>> BEGIN TEXT SEGMENT

I took all of one day to sort every box, bundle, bag, and bin, consolidating into bins everything that wasn't automotive related. Woodworking tools, saws, fasteners, electrical, plumbing, refinishing...everything into bins and into the shed and packed densely. And during the process I purged three 55 gallon sized garbage cans of 'trash.' Not all of it was, 'garbage' having no use at all. But merely, 'trash-to-me' including items that I no longer needed, and took up too much karmic space and needed to be permanently out of sight so that I could free the mental space they took up keeping track of them. It was miserable work, just above freezing, and raining, and I couldn't safely light the kerosene space heater to take off the chill in the garage because there was too much stuff packed too closely to it.

This picture lies. The actual space before airing down the tires was
minus 1.25 inches. A very tight fit. Note the long lumber at the left wedged
into the frame to hold the roll-up door all of the way open.
After 14 hours of cleaning, I finally had a space to put the bus, and still was held in the jaws of a dilemma: I knew that the bus was too tall to fit through the under-height door of the garage. My original intent was to put the bus on 'wheel dollies,' that are designed to let you push the vehicle around once it is in the garage, rolling it to make the best use of space in a small area. Instead of putting the tires up on these as designed, I was going to lift the vehicle, remove the wheels and set the brake discs and drums right down in the wheel dollies, which would shave off 6 inches minimum and still make it easy to move.

>> END TEXT SEGMENT
>> BEGIN ENTRIES SHOWN

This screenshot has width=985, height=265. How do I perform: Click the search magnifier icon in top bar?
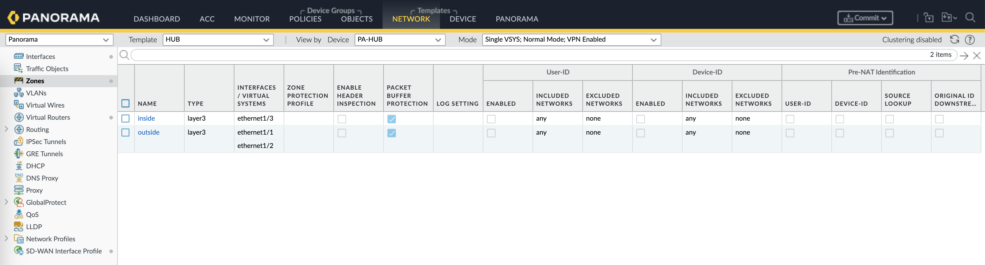tap(970, 18)

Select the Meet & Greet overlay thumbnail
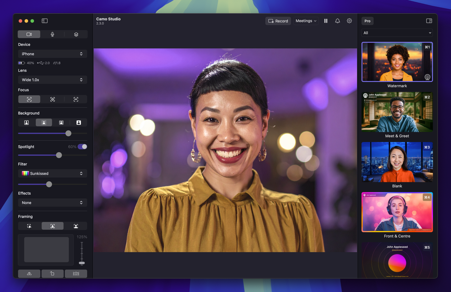point(397,112)
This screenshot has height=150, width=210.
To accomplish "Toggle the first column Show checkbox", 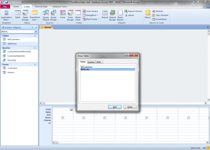I will pyautogui.click(x=63, y=118).
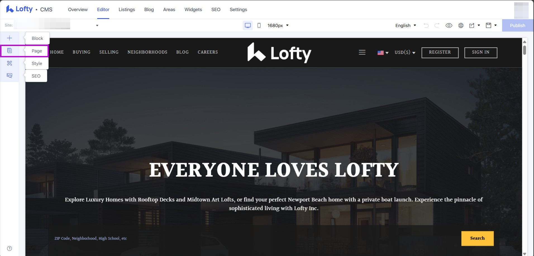This screenshot has width=534, height=256.
Task: Open the English language dropdown
Action: [x=406, y=25]
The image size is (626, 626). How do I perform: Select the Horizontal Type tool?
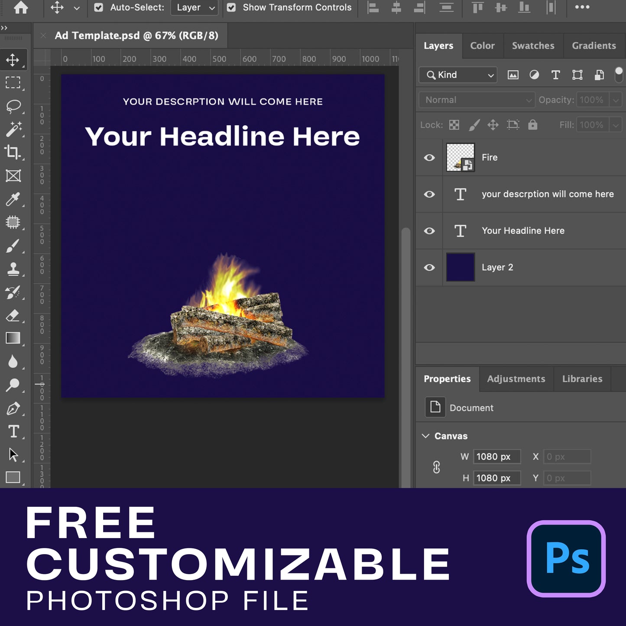[x=13, y=431]
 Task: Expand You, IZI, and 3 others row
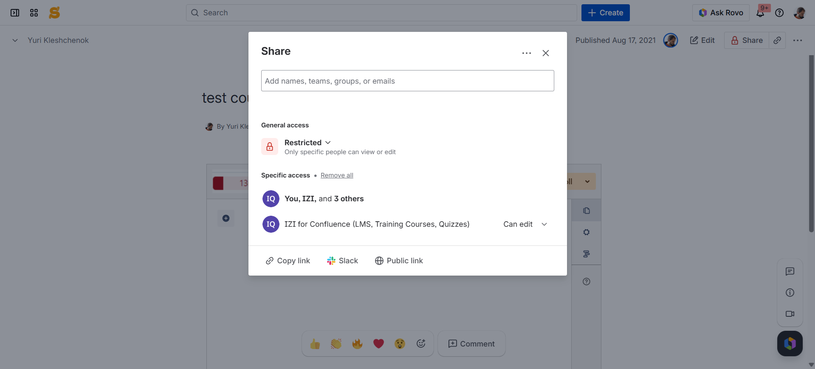pos(324,199)
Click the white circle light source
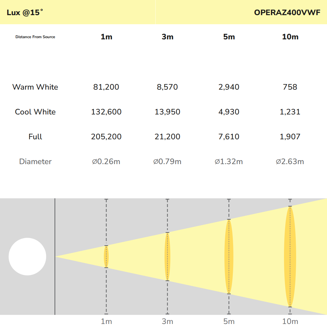Image resolution: width=327 pixels, height=327 pixels. (x=27, y=256)
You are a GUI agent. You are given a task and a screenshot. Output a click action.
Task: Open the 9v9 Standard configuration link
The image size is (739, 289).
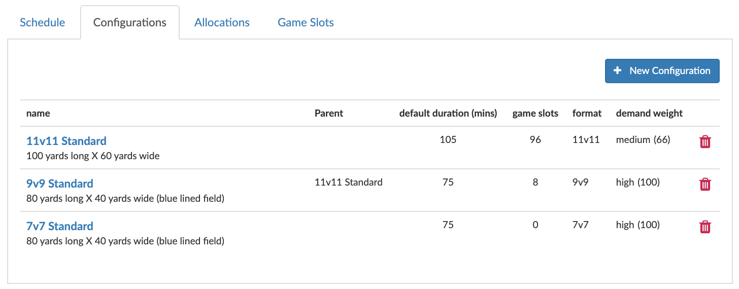tap(60, 184)
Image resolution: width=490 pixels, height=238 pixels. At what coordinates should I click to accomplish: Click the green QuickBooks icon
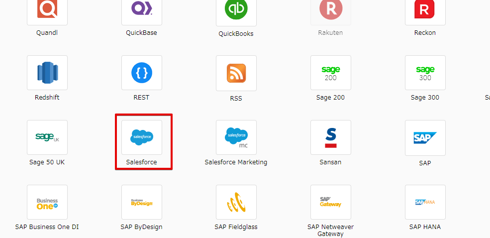[x=236, y=10]

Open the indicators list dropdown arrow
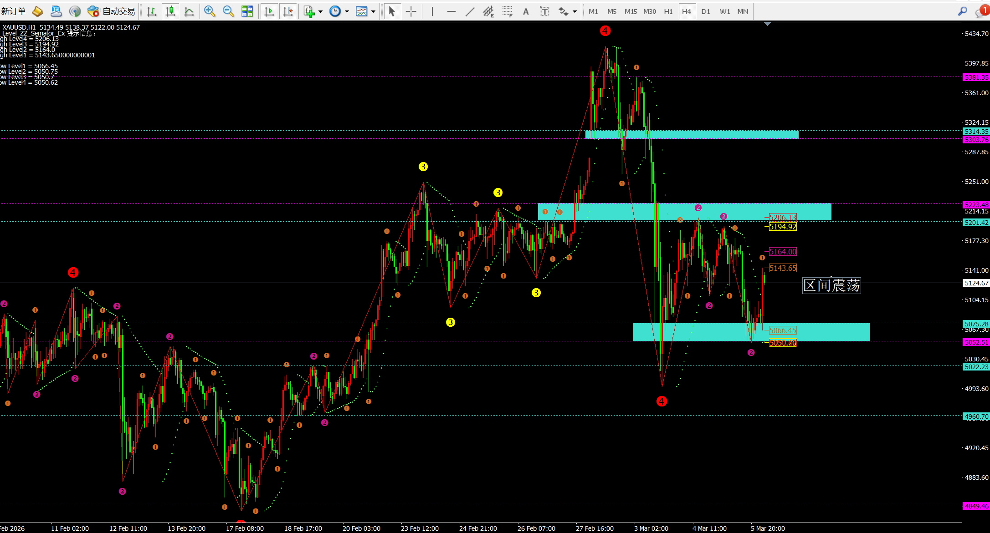[321, 11]
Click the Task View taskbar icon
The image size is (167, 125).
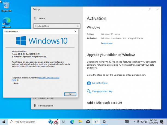pos(64,122)
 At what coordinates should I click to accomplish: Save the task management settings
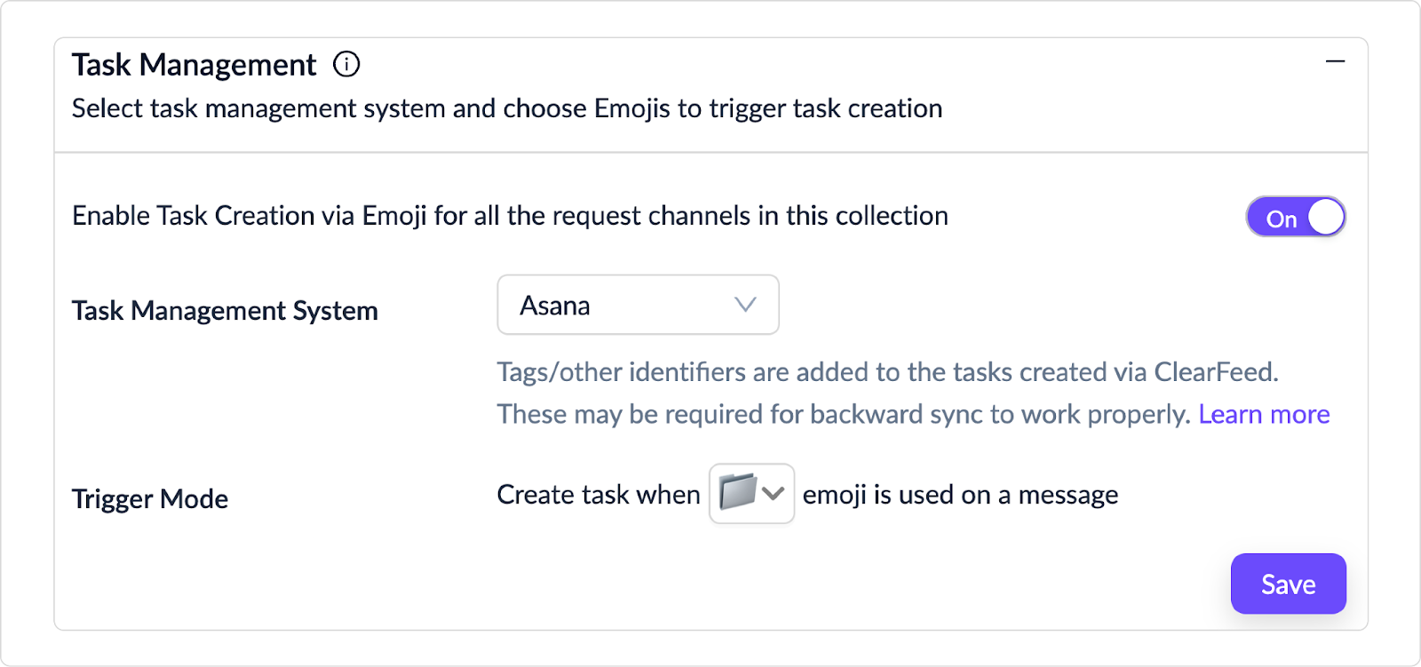(x=1287, y=584)
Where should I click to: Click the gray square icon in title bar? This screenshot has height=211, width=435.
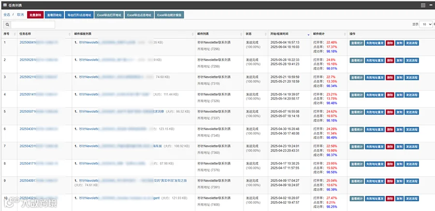pos(423,5)
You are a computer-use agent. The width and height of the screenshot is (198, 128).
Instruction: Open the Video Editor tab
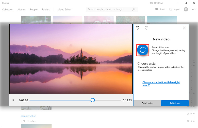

>> END ENTRIES SHOWN

*WHAT IS REQUIRED*.
Answer these questions about the garage-cleaning text.
(a) How many garbage cans of trash were purged during the sorting, and what size were they?
(b) How many hours of cleaning did it take before there was space for the bus?
(c) By how much would setting the brake discs and drums in the wheel dollies lower the bus?
The data were taken from a separate source that has nothing to do with the text.

*RESPONSE TO THIS TASK*.
(a) Three, each 55 gallons in size.
(b) 14 hours.
(c) By 6 inches at minimum.